Vacuoles, E1 enzyme, X-linked, autoinflammatory, somatic (VEXAS) syndrome is an adult-onset inflammatory disorder caused by acquired mutations in UBA1, the gene encoding the primary ubiquitin-activating enzyme. The recognition of VEXAS has transformed the current understanding of autoinflammatory disease by demonstrating that somatic alterations arising within hematopoietic stem cells can precipitate severe, multisystem inflammation in later life. While pathogenic UBA1 variants are essential to disease pathogenesis, many affected individuals also harbor additional somatic mutations associated with clonal hematopoiesis, most commonly involving DNMT3A and TET2. These concurrent mutations may contribute to clonal architecture; however, their independent impact on inflammatory phenotype and hematologic manifestations remains incompletely defined.
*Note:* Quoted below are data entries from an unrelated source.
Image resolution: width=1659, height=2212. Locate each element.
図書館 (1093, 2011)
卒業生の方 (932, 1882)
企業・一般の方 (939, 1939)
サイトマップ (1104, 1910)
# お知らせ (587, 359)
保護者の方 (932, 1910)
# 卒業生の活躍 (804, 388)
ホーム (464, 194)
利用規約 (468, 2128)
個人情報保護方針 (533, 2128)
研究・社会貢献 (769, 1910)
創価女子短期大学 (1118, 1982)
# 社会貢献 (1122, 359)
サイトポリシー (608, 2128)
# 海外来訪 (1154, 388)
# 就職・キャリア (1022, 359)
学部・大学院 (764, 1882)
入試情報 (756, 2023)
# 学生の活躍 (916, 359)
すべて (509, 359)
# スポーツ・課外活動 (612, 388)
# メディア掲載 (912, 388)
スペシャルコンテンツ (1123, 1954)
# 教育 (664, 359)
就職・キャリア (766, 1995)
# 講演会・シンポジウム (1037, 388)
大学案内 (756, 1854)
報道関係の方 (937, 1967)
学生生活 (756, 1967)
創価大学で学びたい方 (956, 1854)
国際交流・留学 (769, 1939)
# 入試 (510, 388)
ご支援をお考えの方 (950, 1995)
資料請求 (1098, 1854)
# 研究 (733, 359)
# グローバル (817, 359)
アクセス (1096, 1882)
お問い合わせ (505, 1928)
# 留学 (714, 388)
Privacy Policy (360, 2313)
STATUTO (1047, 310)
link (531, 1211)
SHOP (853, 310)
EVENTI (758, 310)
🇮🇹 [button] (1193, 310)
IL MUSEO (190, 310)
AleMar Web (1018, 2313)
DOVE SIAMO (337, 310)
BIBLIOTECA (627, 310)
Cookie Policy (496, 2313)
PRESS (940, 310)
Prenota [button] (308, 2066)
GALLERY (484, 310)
Emerging evidence suggests that co-occurring clonal hematopoiesis mutations may be independently associated with poorer overall survival, though their causal role remains unestablished. This review examines the evolving genetic framework of VEXAS syndrome, emphasizing UBA1 as the obligate driver mutation while reviewing current evidence regarding non-Met41 UBA1 variants and co-occurring somatic mutations.